***** Excerpt to read *****

After a few stories, I came to accept that I had been mistaken about the “rules” for companions and that Adric would be sticking around for a while. I still didn’t understand why my Doctor Who Annual made no mention of him. And there was still no sight of this Turlough person from the annual. The fact is, I still hadn’t clued in just how far behind TVO was compared to what had aired in Britain.

Then BAM! Adric was gone, and in the most shocking way possible. He died! I was pretty stunned by that ending. The Doctor and his friends never had anything really bad happen to them. They always made it through and won in the end. Nobody ever died. Now, this didn’t upset me. At that age, while I loved the show, I didn’t really get emotionally invested in the characters, even the ones I really liked. Indeed, over the next few days and weeks, I came to see Adric’s death as one of the most awesome things ever. He got to go out in a literal blaze of glory—and as I started to read about other companions’ departures, such as reading the novelization of “Warriors’ Gate” and finally learning how Romana left (I explained last week how I always managed to miss the last episode of that story), Adric’s departure stood out all the more.

Another companion assumption I had at the time was that Nyssa also couldn’t possibly be sticking around. I didn’t think of her as a companion of the fourth Doctor, so it wasn’t for that reason. No, it was because my Doctor Who Annual made no mention of her either. Finally, I assumed Tegan would be sticking around since she was in the annual, but then suddenly, she was left behind at the end of “Time Flight”. That didn’t make sense! Obviously, they had to go back and get her again in the next episode. I waited eagerly for the next week to come to see how they got her back again, only to be disappointed to see a repeat.

There was another assumption I had about Doctor Who that ended that year too: the length of Doctor Who stories. Since I had started watching regularly (and paying attention to these thing), every story had been four episodes in length. Tom Baker’s final season was all four-episode stories and so was the season before that (since the six-part “Shada” was never finished). As such, I believed that every Doctor Who story ever had always been exactly four episodes long. It was just the way the series worked. When “Black Orchid” ended after only two episodes, I was very surprised.

***** Data entries *****

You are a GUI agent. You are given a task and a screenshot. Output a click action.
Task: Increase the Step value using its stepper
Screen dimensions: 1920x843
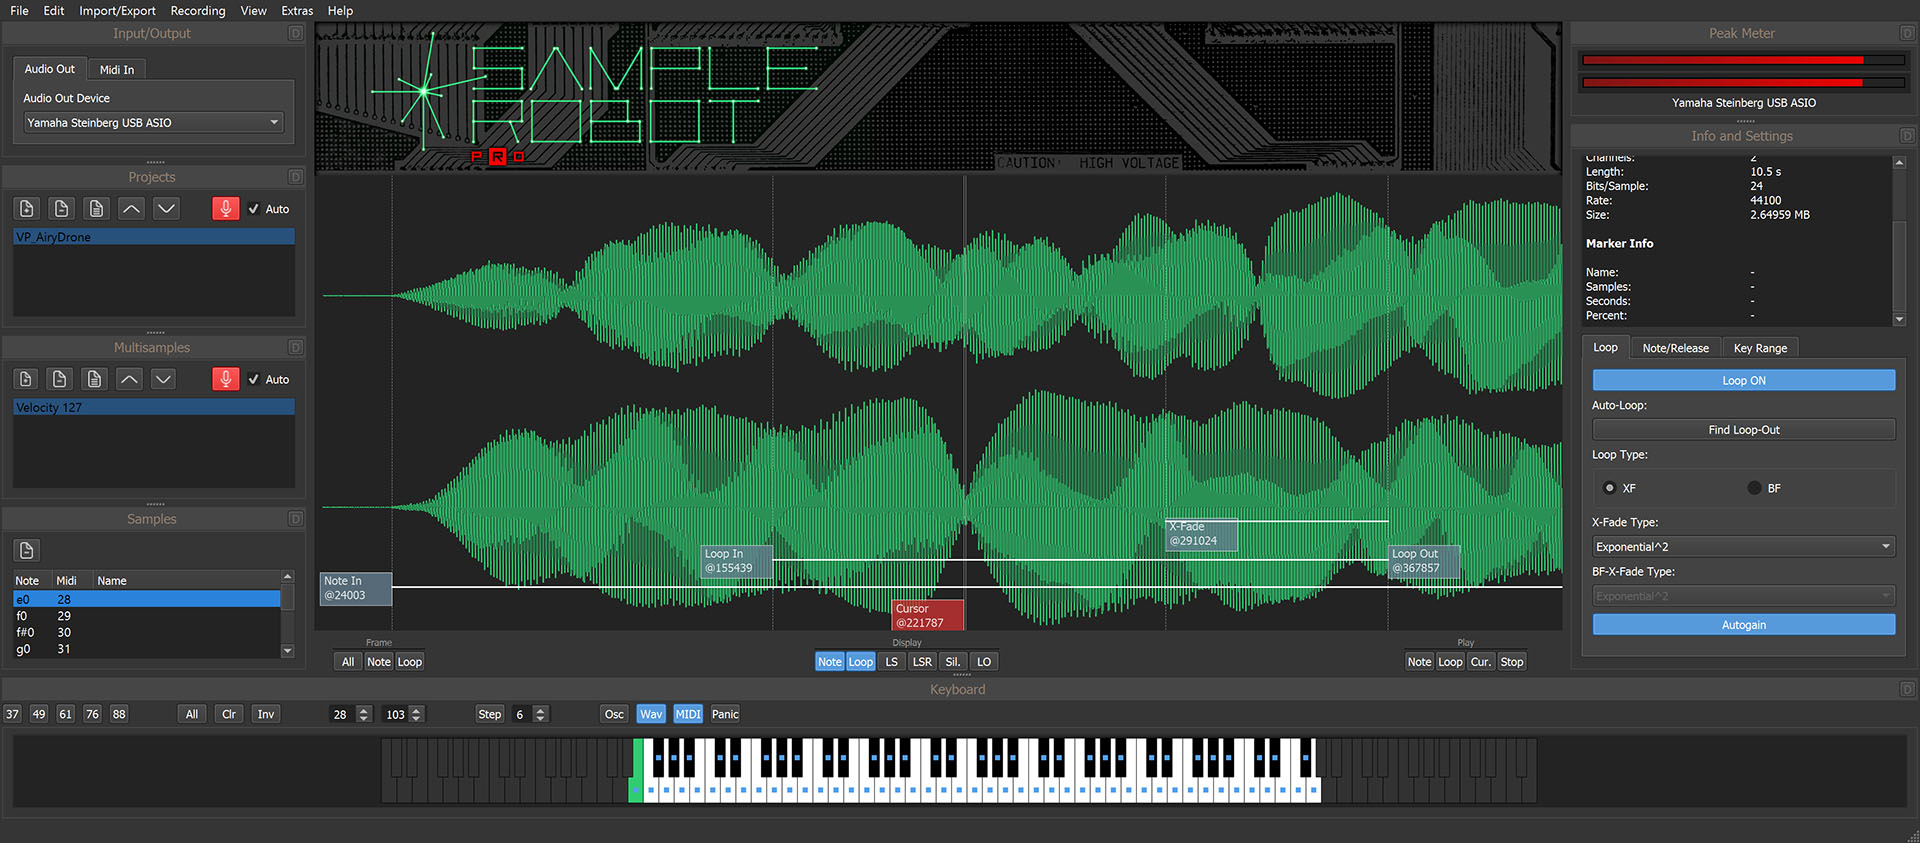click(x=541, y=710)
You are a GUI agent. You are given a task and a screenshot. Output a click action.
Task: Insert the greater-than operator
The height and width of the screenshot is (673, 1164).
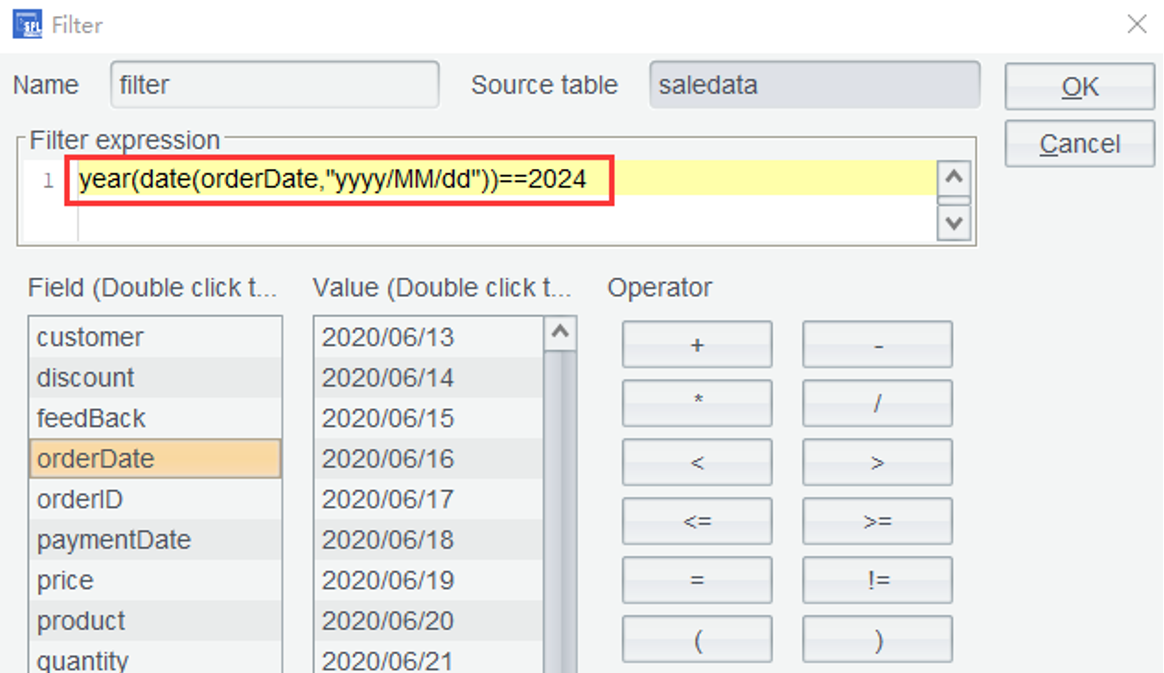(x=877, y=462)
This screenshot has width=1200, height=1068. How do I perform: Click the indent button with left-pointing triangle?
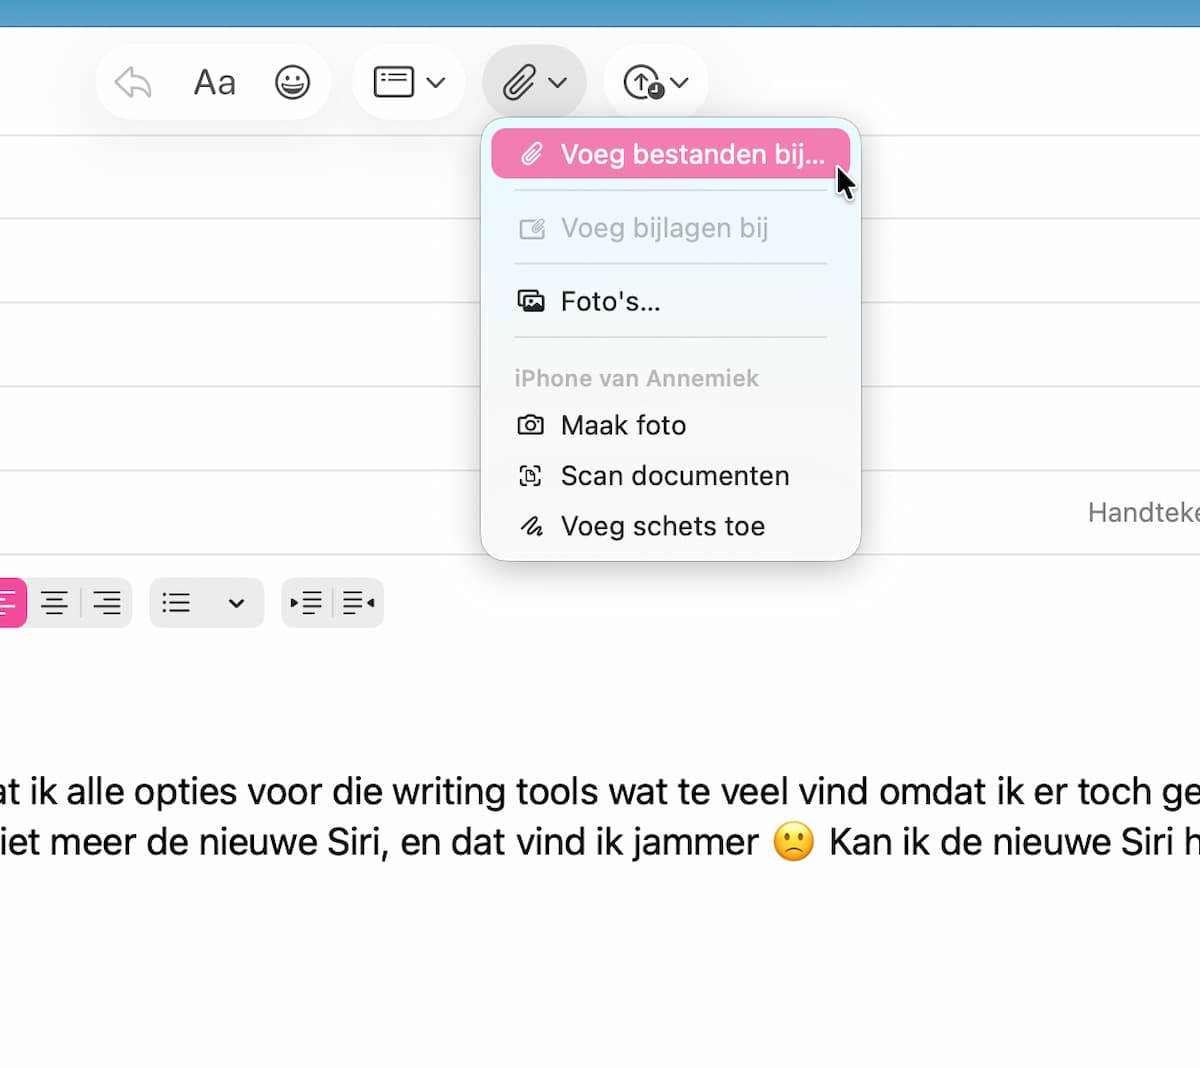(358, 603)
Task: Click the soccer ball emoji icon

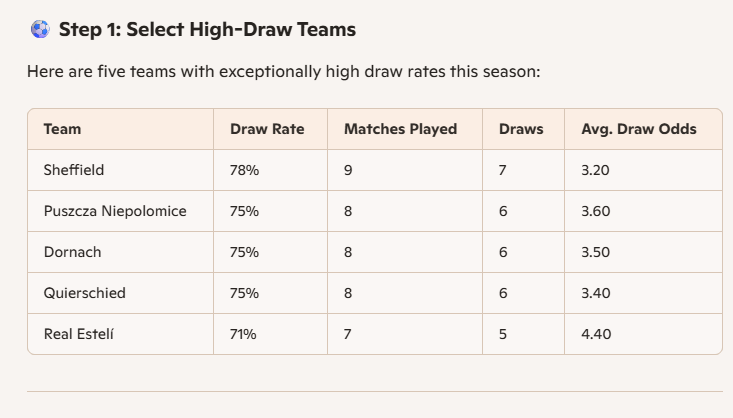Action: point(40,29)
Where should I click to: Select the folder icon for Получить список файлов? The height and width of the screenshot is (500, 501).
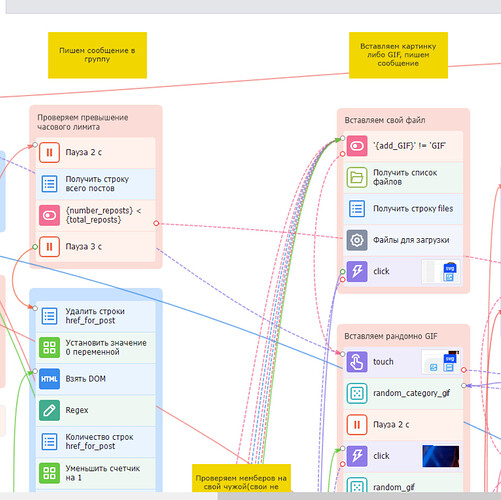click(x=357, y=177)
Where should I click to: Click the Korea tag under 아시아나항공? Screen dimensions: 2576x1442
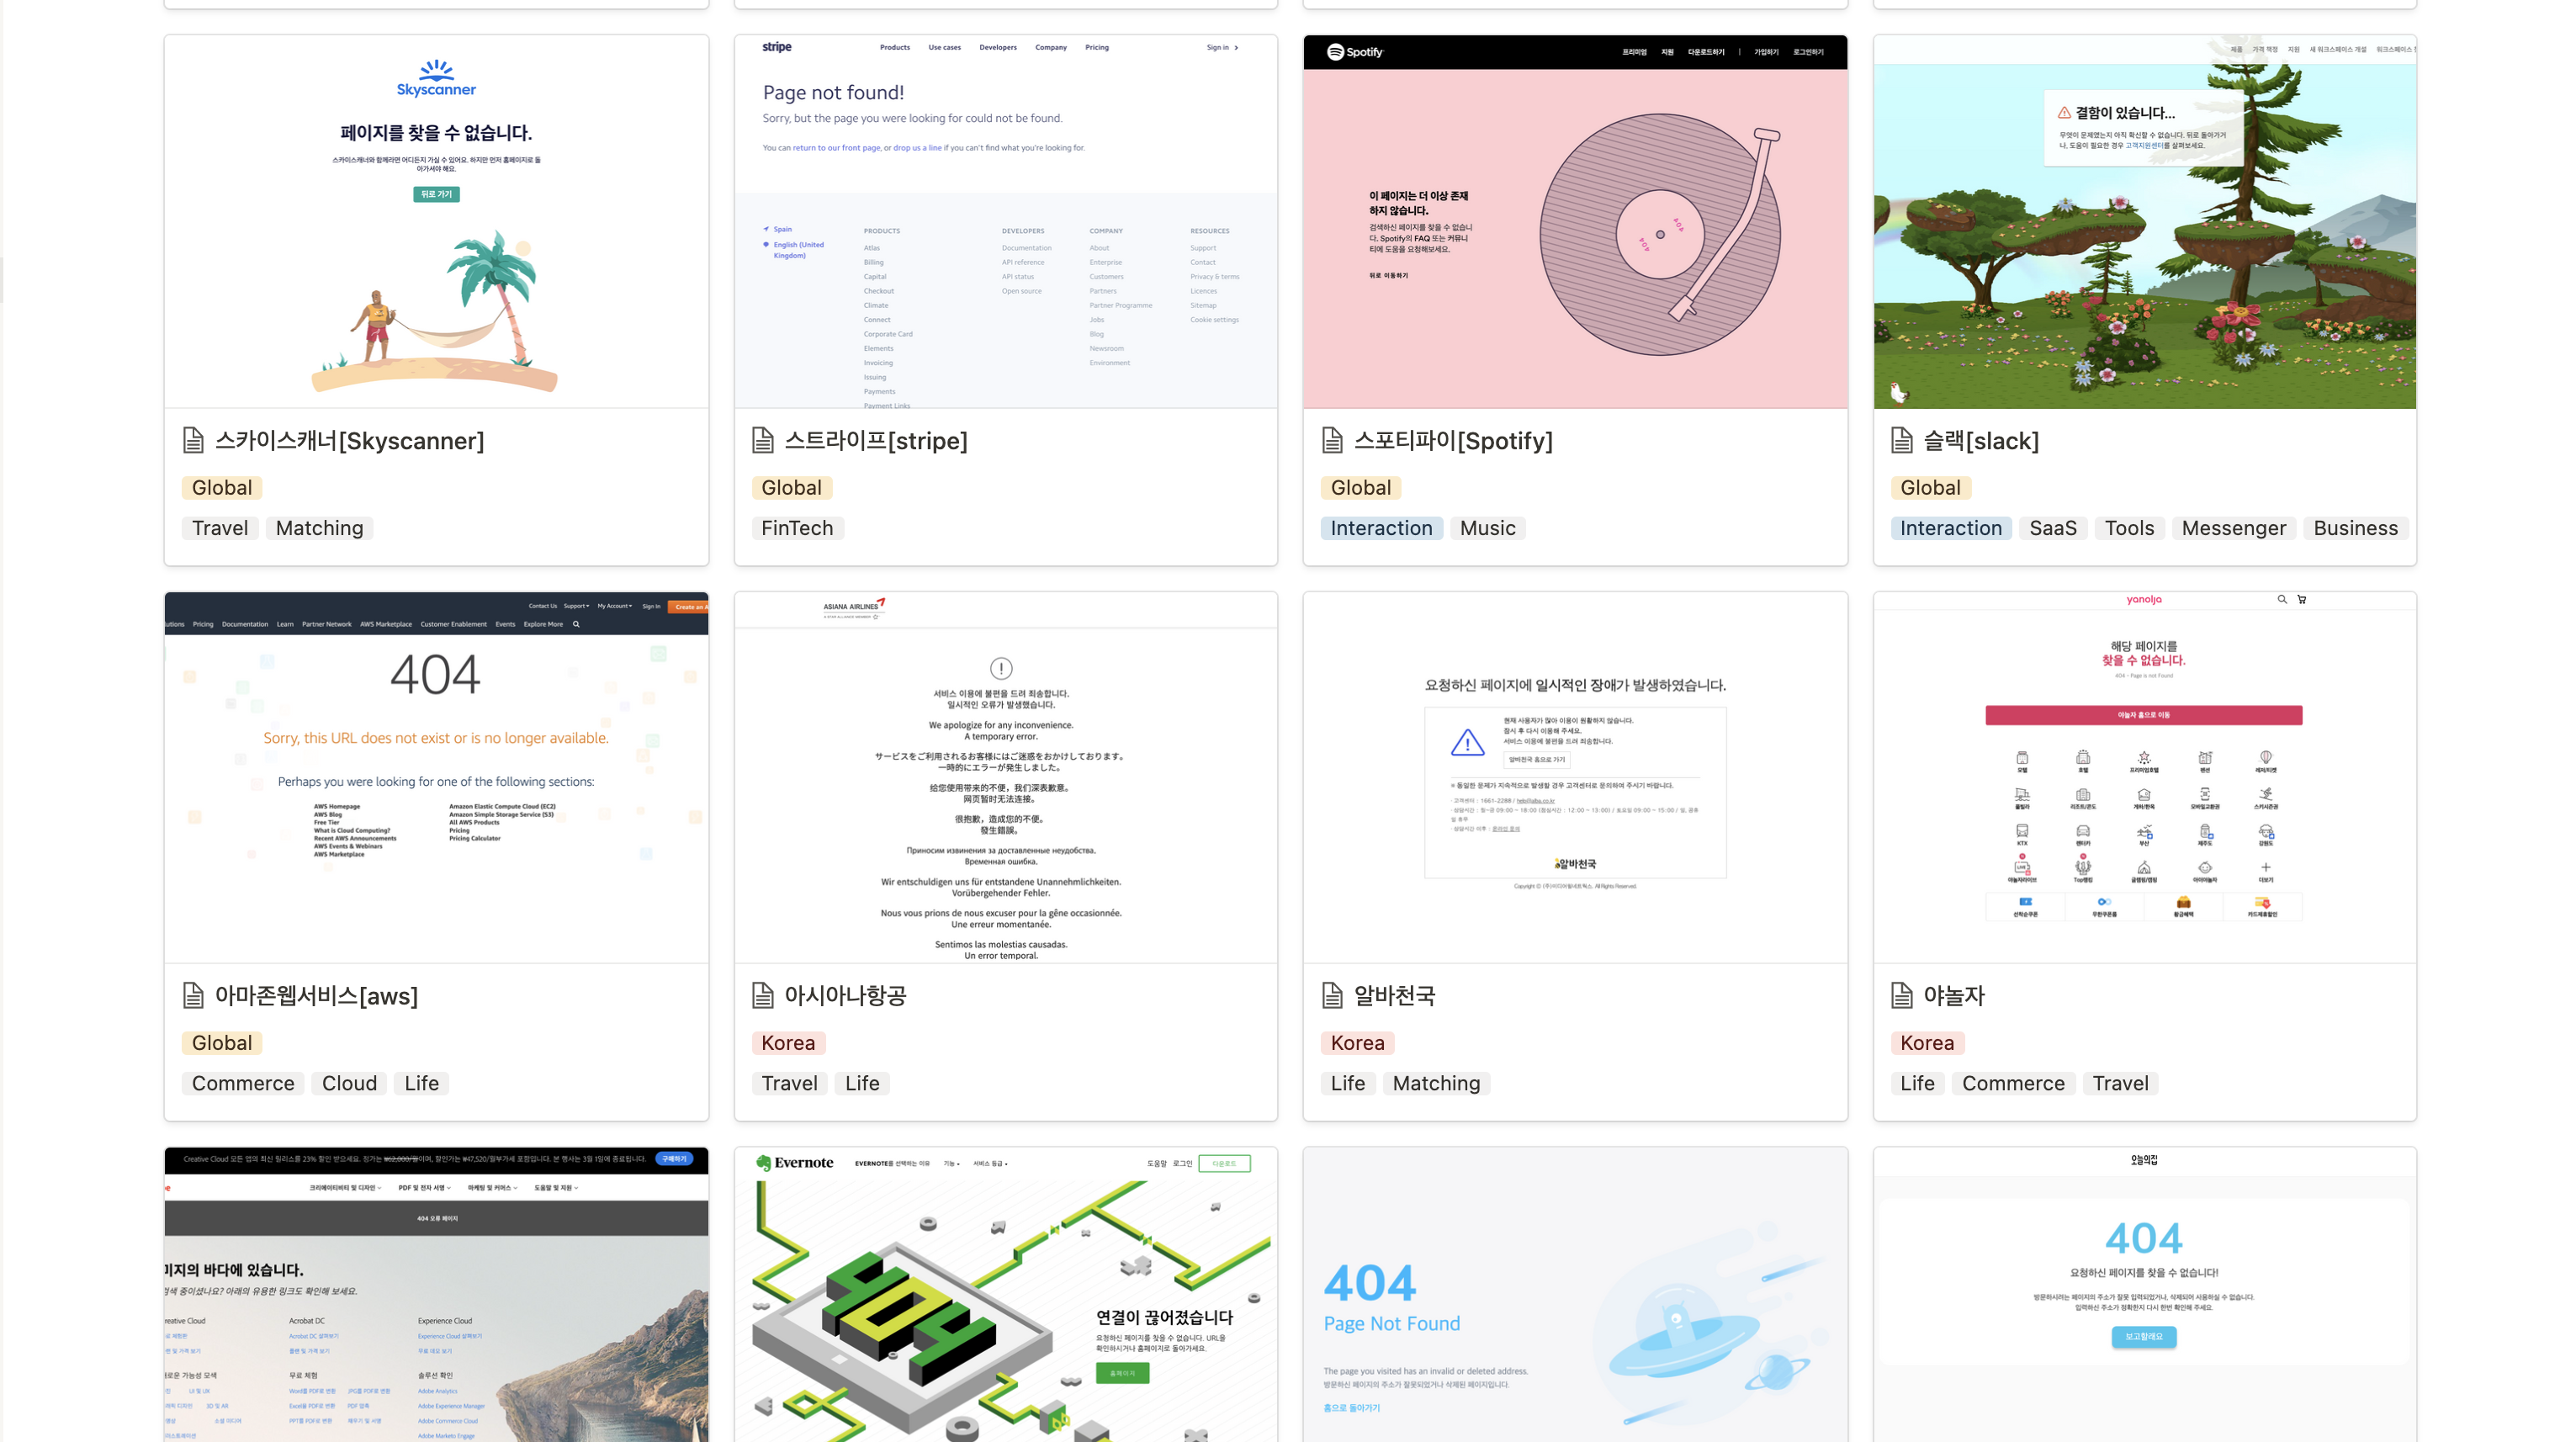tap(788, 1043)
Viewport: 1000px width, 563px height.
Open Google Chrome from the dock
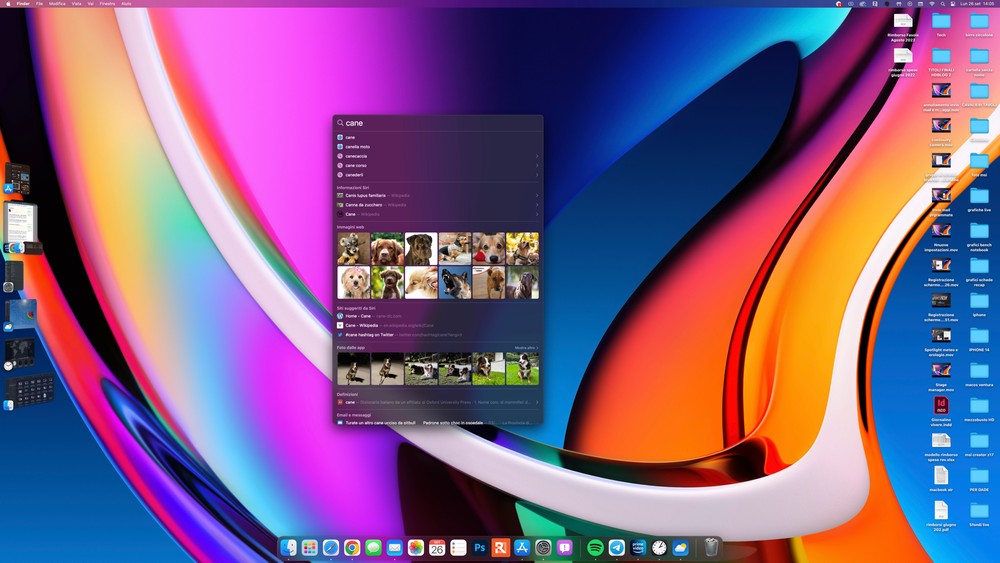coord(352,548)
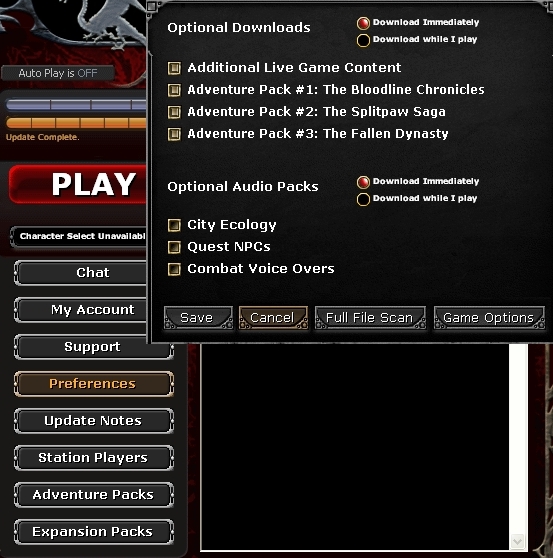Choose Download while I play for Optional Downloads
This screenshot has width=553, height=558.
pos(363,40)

*****

| Tasks and exercises |
a) Write out, verbatim, the stretch of the Doctor Who recollection from "There was another" through "was very surprised.".
b) Extend the Doctor Who recollection past its final sentence, keeping its first-person voice.

| Response list |
a)
There was another assumption I had about Doctor Who that ended that year too: the length of Doctor Who stories. Since I had started watching regularly (and paying attention to these thing), every story had been four episodes in length. Tom Baker’s final season was all four-episode stories and so was the season before that (since the six-part “Shada” was never finished). As such, I believed that every Doctor Who story ever had always been exactly four episodes long. It was just the way the series worked. When “Black Orchid” ended after only two episodes, I was very surprised.

b)
Although I loved Doctor Who, it bothered me a little that hardly anyone else seemed to. I had had one friend in my old school who had watched it, but we had lost touch since I changed schools. My new friends were much more accepting of the fact that I watched it, but they still didn’t do so themselves—that is, not until the following year in seventh grade. That year, I finally convinced one of my fellow gifted students to watch an episode. It was the première of the new season, so I filled him in on everything that had happened up until that point (I knew it was a new season because that week’s TV Times magazine listed the title of the week’s episode as “Snakedance”, a story I hadn’t seen before—yes, I know what many of you must now be thinking: that’s not the story after “Time Flight”!), about the characters and most importantly about Tegan being left behind and how they had to go back and get her. He watched the episode and absolutely loved it, and for the next couple of years I had a Doctor Who ally.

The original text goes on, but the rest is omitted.